Plant 146

Quercus robur L. (Fagaceae)


Pedunculate oak

The oak must be one of the most loved and favoured native trees in Great Britain and one of the few trees nearly every one can identify. There are two native British oaks, the pedunculate oak and sessile oak (Quercus petraea). These trees have been involved with the development and the history of our country over thousands of years and are extremely important to the ecology of British forests and landscapes.

Oaks grow well in woodland environments, which mean they produce very good quality, strong, straight and long-lasting timber. This makes it ideal for timber frame buildings and ship construction, and is why many of our old buildings are still able to stand today; the British Navy even use the song, 'Heart of Oak' as its official marching song. However, oak was such a valuable and important commodity it was reserved for the most important buildings, therefore, historically, contrary to popular belief, most buildings in rural environments were constructed using lower value timbers.

Historically, many of our oak woodlands have been managed on one-hundred-year cycles, that is, they would be harvested, replanted and left to grow for a century before being cut down again. One advantage of oaks is that they grow in open parkland settings and, like many of the oaks at Harcourt Arboretum, produce iconic, impressive, broad-branched, grand trees.

Some of the oldest trees in Great Britain are oaks and they can live for well over one thousand years, such trees tend to be very squat with impressively wide girths. They are often covered in bracket fungi and full of cavities, although this does not usually stop them from plodding along into a very old age. Age and heterogeneity are two of the reasons why oaks are so important in British ecosystems; one oak is able to support more than 1,000 different species, from bats all the way through to lichens and algae.

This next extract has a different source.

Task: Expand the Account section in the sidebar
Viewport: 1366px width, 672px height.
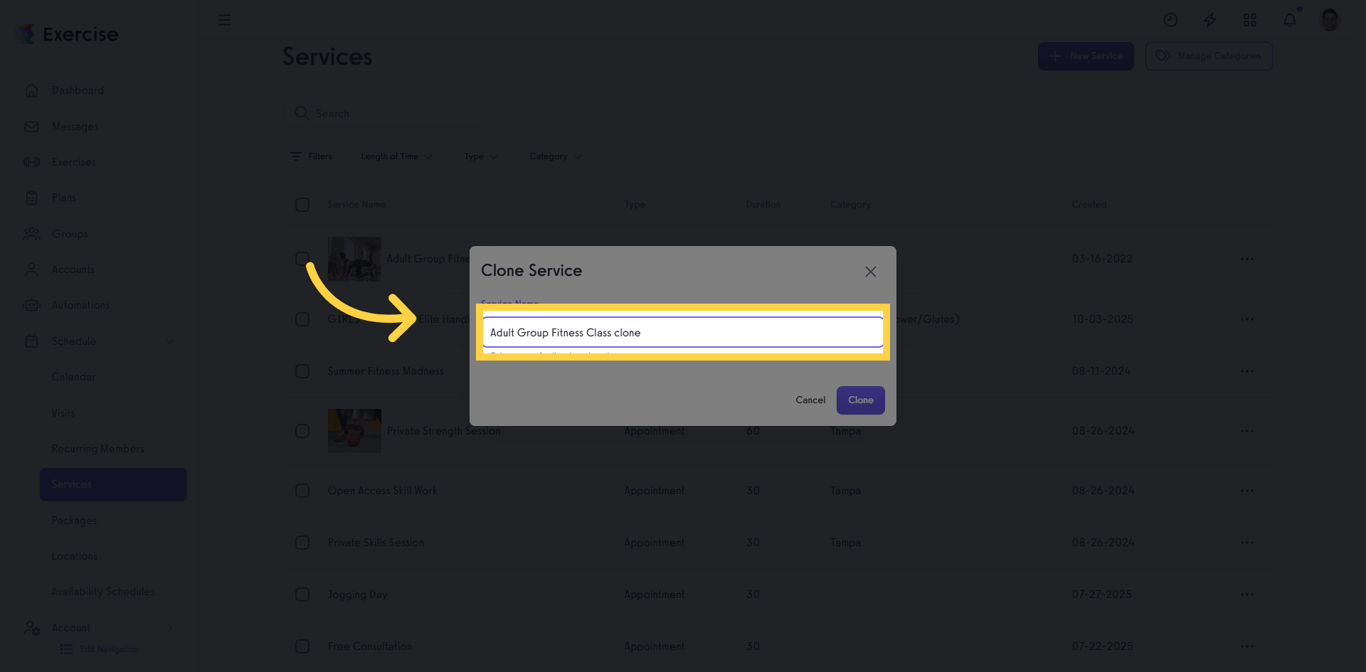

Both jays and squirrels commonly eat the characteristic acorns that oaks produce, are the main ways the seeds are dispersed, and prepared for germination. Not just wild animals like the acorns. In mast years, when large numbers of acorns are produced, they can be important food for domesticated pigs, and a source of flour for making bread and wine. With many of our native trees under threat, oaks are one of our most tolerant and important trees that are likely to be round for years.

Further reading

Hemery G and Simblet S 2014. The New Sylva. A discourse of forest & orchard trees for the twenty-first century. Bloomsbury.

Rackham O 1995. Trees and woodlands in the British landscape. The complete history of Britain's trees, woods and hedgerows. Weidenfeld & Nicolson.